Hüznün Anlayışı’nda şu dizeler çınlar “tut ki yalnızım ben / esintine muhtacım ey ulu rüzgar / bana bir sır gerek şafak vaktinden / hatırama başdönmesi” Dere Boyu şiirinde “dere boyunda çekişirken / evcil duygularla vahşet arasında / dünyayı doğru yere koymak için / yamaçlar cevap veriyor bakışına”
Sohbet şiiri ise şöyle başlar “soğuk taş parçasına / dokunmak bile dinlendirir beni mutlaka / bir yüz ifadesinin az önceki izlerini yüklenmiş bekliyorum” Çünkü Çevre şiiri “alnımın uzantısıyla uyuşmayan / yozlaşan ağırlaşan / bir kütlenin /dayanırlığından geçtim” demeyi gerektirmektedir. Taş Tirad bir açıklama ile sürer “besleyen karanlığı / duvar kadar direten yalnızlıklar”dır. Ülke Dışı şiiri “taş basması ülkedir bu / al basması insandır bu” dizeleriyle başlar. Final ise “al basması taş kırması gergin kası ülkedir bu” dizesi ile gerçekleşir. Ülke Açanlar şiiri “dağlanan yüreğimin ülkesi güzeldir yârim / bu dağın ardı güzel” diye başlar. Heykel şiiri ise şu dizelerle taş gibiliğini sürdürür; “kimin heykelini çizerek düşünmediniz taş içine / saklı olanı çıkarasınız diye / saatı izlediniz mi hiç / zamanın heykelini yonttunuz mu” Ki şiire sonradan giren parçada şu dizeler vardır: “insan kalbiydi - tuhaf - taştan yumuşakken / geldiniz kendiniz dokundunuz / duvarsız ev kullandınız”

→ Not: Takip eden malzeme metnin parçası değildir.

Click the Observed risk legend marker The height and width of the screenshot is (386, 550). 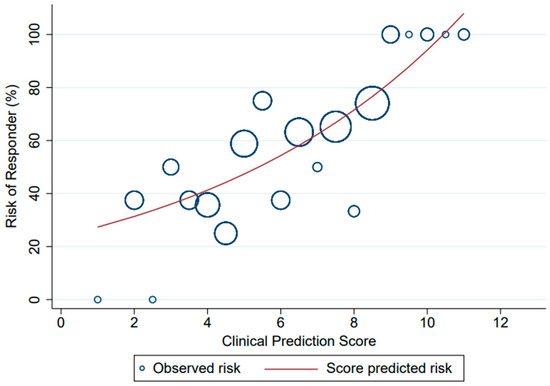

Ancak şair “biz çocuklar dağa bakar denizi özleriz” demiştir. Ve eklemiştir Afsun şiirinde; “öteyle anlaşmalı çocuklar gibi / bazen bir taştan daha kararlıyım”
Taş, kapı, yamaç, bağ, bahçe... Ne kadar da uzaklaştık dünyamızdan. Bu sözcüklerin hepsi bir berzahın şairin içinde yol alışının işaret taşları gibidir. Şair bir berzahın içindedir berzah da şairin içinde. Bunun için gerekli gürültüyü emen sessizliği alt eden şiirin tepe noktası aşılmış bundan duyulan haz bir yorgunluk ve yoğunluk biçiminde şiirde dışlaşmış / içleşmiştir.
Evet sıcak. Belki bir gün Gazzali’ni İmgelem Poetikası kitabındaki berzahı da içeren sözün beş aşamasını ve Abdülkadir es-Sufi’nin Ayetlerden İşaretler’deki -Simgelerden Belirtiler demek daha isabetli sanki -sözün baş aşaması yaklaşımına dönerim. Yazıya başlayıp bitirene kadar zamanın bir taşı eksildi mi arttı mı bilmiyorum. Ancak takvim değişti. Şimdi 21 Ağustos.